Priya and her husband Nades arrived in Australia on separate boat trips nearly a decade ago, and sought asylum. They said they feared persecution in Sri Lanka because of their Tamil ethnicity. The couple met in outback Biloela, married and had two girls – Kopika, 7, and Tharnicaa, 5. But the government detained them in 2018 after ruling the family had no legal right to be in Australia. Locals in Biloela fought for them to stay, kicking off a campaign that won national support and the backing of MPs from across the political spectrum, the BBC report said. Supporters include new Prime Minister Anthony Albanese who had pledged to allow the family to return to their adopted hometown in Biloela if elected.

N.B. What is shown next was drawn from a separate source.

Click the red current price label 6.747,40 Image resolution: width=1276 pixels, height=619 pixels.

Immigration Minister Andrew Giles on Friday said the government has kept its promise. But he stressed that immigration policies have not changed. Australia can hold asylum seekers like the Nadesalingam family in indefinite detention while it assesses their refugee claims or takes steps to deport them. It also has a policy of not allowing asylum seekers to arrive by boat, and maintains a system of offshore detention. “We are not considering changing this policy,” Giles said. “I do not want people to die in a boat on a journey when there is zero chance of settling in Australia.” Australia argues its strict policies on asylum seekers prevent human trafficking and deaths at sea, but the UN has criticised its approach as inhumane.